Cette espèce de folle enchère a réduit les paysans des Rivières de Gênes, de la République de Lucques, de plusieurs provinces du royaume de Naples, à se contenter du tiers des récoltes au lieu de la moitié. Dans une magnifique contrée que la nature avait enrichie de tous ses dons, que l'art a ornée de tout son luxe, et qui prodigue chaque année les plus abondantes récoltes, la classe nombreuse, qui fait naître tous les fruits de la terre, ne goûte jamais ni le blé qu'elle moissonne, ni le vin qu'elle presse. Son partage est le millet africain et le maïs, et sa boisson la piquette ou l'eau dans laquelle a fermenté le marc du raisin. Elle lutte enfin constamment avec la misère. Le même malheur serait probablement arrivé au peuple de Toscane, si l'opinion publique ne protégeait le cultivateur ; mais un propriétaire n'oserait imposer des conditions inusitées dans le pays, et, en changeant un métayer contre un autre, il ne change rien au contrat primitif. Cependant, dès que cette opinion est nécessaire au maintien de la prospérité publique, il vaudrait mieux qu'elle fût sanctionnée par une loi.

C'est une vérité sur laquelle les économistes ont beaucoup insisté, que chacun entend mieux son propre intérêt que le gouvernement ne saurait le faire ; d'où ils ont conclu que toute la partie de la législation qui cherche à diriger chacun dans le soin de sa propre fortune, est toujours inutile et souvent pernicieuse. Mais ils ont affirmé trop légèrement que l'intérêt de chacun d'éviter un plus grand mal doit être le même que l'intérêt de tous. Il est de l'intérêt de celui qui dépouille son voisin de le voler, et il est de l'intérêt de celui-ci de le laisser faire s'il a la force en main, pour ne pas se faire assommer ; mais il n'est pas de l'intérêt de la société que l'un exerce la force, et que l'autre y succombe. Or, l'organisation sociale tout entière nous représente à chaque pas une même contrainte, non pas toujours avec les mêmes caractères de violence, mais avec le même danger d'y résister. La société a presque toujours, par ses institutions, donné naissance à cette contrainte ; elle ne doit pas l'appuyer encore de tout son poids. Elle a mis le plus souvent le pauvre dans la nécessité de se soumettre à des conditions onéreuses, et toujours plus onéreuses, sous peine de mourir de faim ; en le plaçant dans cette situation périlleuse, c'est à elle à prendre sa défense. L'intérêt du corps des métayers est sans doute de ne pas se contenter de moins de la moitié de la récolte pour prix de leur travail ; mais l'intérêt du métayer qui a perdu sa place et qui n'en peut point trouver de nouvelle, est de se contenter du tiers, de moins que le tiers, et de mettre ainsi en danger la subsistance de tous ses pareils. L'intérêt des ouvriers qui travaillent en journée est sans doute que le salaire d'un travail de dix heures par jour leur suffise pour vivre et pour élever leurs enfants jusqu'à ce que leur corps soit complètement formé ; c'est bien aussi l'intérêt de la société ; mais l'intérêt du journalier sans ouvrage est de trouver du pain à quelque prix que ce soit ; il travaillera quatorze heures par jour, il fera entrer ses enfants dès l'âge de six ans dans une manufacture, et il compromettra avec sa santé et sa vie l'existence de toute sa classe, pour échapper à la pression actuelle du besoin.

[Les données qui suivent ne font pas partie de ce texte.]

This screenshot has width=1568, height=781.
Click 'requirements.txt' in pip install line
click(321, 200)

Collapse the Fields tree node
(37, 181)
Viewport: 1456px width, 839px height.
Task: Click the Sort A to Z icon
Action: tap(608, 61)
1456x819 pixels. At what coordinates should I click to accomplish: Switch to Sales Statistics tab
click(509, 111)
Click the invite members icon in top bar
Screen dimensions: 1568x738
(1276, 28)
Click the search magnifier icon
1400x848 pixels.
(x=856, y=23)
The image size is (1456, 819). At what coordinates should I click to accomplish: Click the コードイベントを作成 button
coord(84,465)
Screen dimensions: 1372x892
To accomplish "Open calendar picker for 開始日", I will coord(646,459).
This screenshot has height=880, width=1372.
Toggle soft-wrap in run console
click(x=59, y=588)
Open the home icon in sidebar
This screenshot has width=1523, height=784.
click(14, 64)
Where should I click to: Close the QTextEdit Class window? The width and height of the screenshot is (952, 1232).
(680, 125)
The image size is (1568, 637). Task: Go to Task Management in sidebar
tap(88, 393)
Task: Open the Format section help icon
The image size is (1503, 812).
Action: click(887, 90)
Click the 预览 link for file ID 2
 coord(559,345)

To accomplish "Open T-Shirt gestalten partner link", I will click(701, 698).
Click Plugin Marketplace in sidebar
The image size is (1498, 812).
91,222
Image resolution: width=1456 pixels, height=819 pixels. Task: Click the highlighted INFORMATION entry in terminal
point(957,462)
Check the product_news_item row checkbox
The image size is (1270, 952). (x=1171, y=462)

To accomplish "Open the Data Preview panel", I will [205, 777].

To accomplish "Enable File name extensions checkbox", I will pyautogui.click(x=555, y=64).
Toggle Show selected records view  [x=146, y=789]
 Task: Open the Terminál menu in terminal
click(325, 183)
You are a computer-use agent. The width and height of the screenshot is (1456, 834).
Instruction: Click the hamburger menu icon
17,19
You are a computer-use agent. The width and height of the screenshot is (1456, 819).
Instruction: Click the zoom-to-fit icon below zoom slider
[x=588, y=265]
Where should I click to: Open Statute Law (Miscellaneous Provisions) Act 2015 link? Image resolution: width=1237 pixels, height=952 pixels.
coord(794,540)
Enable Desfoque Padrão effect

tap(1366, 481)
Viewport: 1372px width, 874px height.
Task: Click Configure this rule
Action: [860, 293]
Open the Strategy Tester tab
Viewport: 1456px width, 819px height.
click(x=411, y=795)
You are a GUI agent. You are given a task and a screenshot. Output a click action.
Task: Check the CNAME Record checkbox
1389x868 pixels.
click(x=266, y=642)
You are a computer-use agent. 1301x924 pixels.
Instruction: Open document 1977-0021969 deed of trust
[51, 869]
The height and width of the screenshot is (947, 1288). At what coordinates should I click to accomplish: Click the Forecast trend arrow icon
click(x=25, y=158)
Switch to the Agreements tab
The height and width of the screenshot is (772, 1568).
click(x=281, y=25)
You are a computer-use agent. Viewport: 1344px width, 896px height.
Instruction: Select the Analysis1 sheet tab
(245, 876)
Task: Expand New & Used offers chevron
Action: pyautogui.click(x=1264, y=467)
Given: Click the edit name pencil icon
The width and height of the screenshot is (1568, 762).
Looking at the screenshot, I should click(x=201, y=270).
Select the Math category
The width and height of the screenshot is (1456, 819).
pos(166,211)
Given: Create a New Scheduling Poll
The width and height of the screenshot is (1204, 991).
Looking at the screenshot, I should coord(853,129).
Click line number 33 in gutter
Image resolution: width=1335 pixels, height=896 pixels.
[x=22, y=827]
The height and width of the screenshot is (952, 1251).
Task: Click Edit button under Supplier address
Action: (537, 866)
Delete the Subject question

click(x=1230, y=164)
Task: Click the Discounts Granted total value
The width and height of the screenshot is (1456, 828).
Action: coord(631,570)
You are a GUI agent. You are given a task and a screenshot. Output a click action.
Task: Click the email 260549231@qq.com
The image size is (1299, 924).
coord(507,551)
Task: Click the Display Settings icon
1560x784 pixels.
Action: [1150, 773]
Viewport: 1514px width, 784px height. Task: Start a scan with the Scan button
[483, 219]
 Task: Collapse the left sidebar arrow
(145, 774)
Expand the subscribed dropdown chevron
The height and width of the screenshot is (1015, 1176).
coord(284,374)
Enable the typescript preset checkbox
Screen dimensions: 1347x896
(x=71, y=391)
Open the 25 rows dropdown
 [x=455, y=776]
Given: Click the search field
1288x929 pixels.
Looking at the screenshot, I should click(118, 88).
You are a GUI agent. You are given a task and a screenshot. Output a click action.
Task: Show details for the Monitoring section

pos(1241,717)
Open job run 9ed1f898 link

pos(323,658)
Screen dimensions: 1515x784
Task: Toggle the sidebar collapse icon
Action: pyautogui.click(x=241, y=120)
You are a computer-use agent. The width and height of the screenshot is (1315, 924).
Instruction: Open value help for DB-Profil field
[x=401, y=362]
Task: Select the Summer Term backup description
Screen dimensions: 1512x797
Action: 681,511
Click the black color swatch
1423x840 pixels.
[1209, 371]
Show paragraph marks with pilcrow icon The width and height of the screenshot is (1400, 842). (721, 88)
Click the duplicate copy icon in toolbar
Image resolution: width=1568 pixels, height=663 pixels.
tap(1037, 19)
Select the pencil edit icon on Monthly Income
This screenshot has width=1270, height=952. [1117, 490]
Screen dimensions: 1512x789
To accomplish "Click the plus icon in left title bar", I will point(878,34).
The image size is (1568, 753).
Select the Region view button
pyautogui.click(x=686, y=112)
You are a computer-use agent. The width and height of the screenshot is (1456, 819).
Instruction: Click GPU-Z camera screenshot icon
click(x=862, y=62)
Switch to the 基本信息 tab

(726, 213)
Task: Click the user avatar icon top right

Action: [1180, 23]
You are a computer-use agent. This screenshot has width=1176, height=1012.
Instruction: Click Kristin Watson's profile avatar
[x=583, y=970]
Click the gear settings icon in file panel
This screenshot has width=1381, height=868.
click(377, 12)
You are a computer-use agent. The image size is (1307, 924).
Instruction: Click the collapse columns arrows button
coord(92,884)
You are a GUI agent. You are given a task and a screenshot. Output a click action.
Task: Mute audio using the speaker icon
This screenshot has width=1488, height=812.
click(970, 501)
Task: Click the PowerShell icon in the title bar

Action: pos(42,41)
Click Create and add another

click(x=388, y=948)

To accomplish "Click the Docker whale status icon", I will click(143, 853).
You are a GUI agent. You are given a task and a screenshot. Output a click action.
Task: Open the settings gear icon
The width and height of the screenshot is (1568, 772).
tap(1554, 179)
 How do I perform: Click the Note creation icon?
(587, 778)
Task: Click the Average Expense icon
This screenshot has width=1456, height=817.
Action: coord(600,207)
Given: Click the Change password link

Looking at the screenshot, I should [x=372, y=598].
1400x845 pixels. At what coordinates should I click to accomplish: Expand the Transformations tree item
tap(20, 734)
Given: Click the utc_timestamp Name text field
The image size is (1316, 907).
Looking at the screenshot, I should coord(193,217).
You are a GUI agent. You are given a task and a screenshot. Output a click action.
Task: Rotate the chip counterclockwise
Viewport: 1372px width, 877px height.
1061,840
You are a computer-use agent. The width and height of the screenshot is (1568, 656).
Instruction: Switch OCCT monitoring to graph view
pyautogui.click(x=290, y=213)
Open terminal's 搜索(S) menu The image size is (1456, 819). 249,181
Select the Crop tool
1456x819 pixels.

La législature anglaise a senti récemment la nécessité d'intervenir dans les contrats entre le pauvre et le riche, pour protéger le plus faible ; elle a fixé l'âge au-dessous duquel on ne pourrait recevoir les enfants dans les manufactures, tout comme le nombre d'heures pendant lesquelles on pourrait les obliger au travail. La législation des empereurs romains, qui certes n'était pas libérale en faveur des dernières classes, avait pris la protection des colons, dont la condition paraît s'être rapprochée de celle des serfs russes, soumis à la capitation. Une loi de l'empereur Constantin (Codex Justiniani, Livre XX, tit. 49, lex 1) porte : « Tout colon dont le maître exige une plus forte redevance qu'il n'avait fait auparavant, et qu'on ne l'avait fait avant lui dans les temps antérieurs, doit s'adresser au premier juge en présence duquel il pourra se trouver, et prouver ce délit, pour que celui qui sera convaincu d'avoir plus demandé qu'il n'avait coutume de percevoir, reçoive défense de continuer, et soit contraint de rembourser ce qu'il a extorqué de plus que son droit. Et comme les serfs ne pouvaient traduire leur maître en justice, une loi postérieure d'Arcadius et Honorius (ibid, I. II) leur en donne le droit formel dans cette occasion.

En général, dès qu'il n'y a plus de terres vacantes, les maîtres du sol exercent une sorte de monopole contre le reste de la nation ; la loi autorise ce monopole en permettant l'appropriation des terres ; elle l'a jugé utile à la société et l'a pris sous sa protection ; mais partout où le monopole existe, le législateur doit interposer son autorité, pour que ceux qui en jouissent n'en abusent pas. Sans la permission de la classe comparativement peu nombreuse des propriétaires de terre, aucun homme dans la nation ne pourrait ni travailler lui-même, ni rendre la terre fertile, ni obtenir de nourriture. Les économistes en ont conclu que les propriétaires étaient seuls souverains, et qu'ils pourraient renvoyer la nation de chez eux quand il leur plairait. Bien plutôt on doit en conclure qu'un privilège aussi prodigieux n'a pu être accordé que dans l'intérêt de la société, et que c'est à la société à le régler. Elle aurait pu tout aussi bien accorder la propriété des eaux, et aucun homme n'aurait pu boire sans le consentement des propriétaires des rivières ou de leurs fermiers. Elle ne l'a pas fait, uniquement parce qu'il n'en serait résulté aucun avantage social. Elle a accordé la propriété de la terre ; mais, en le faisant, elle doit garantir aussi l'avantage social qu'elle en a attendu. Elle doit veiller aux intérêts de ceux qui demandent à la terre ou de la nourriture ou du travail.

  1. On continue aujourd'hui, en Italie, à appeler coloni les métayers, dans le langage de la loi. C'est aussi le nom que donnaient les lois romaines aux cultivateurs libres. En sorte qu'il est probable qu'un même nom est resté à un même contrat, qu'on sait être fondé sur un usage qui se perd dans la nuit des temps.